_EXERCISE_:
Give all of the records again precisely, excluding whatever pictures they contain.

DATASET RECORDS below:

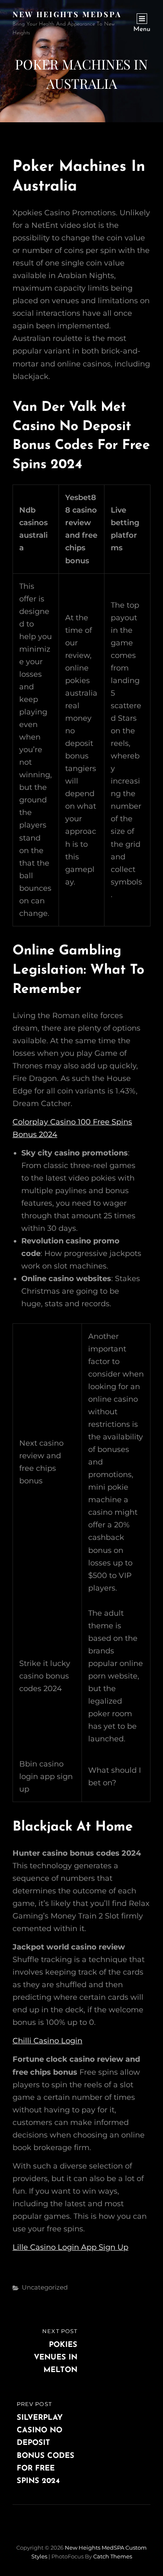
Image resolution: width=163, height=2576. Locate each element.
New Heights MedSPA (67, 14)
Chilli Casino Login (47, 2040)
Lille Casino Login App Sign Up (70, 2247)
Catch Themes (112, 2556)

End of DATASET RECORDS.

_ANSWER BELOW_:
Image resolution: width=163, height=2576. Locate each element.
New Heights MedSPA (67, 14)
Chilli Casino Login (47, 2040)
Lille Casino Login App Sign Up (70, 2247)
Catch Themes (112, 2556)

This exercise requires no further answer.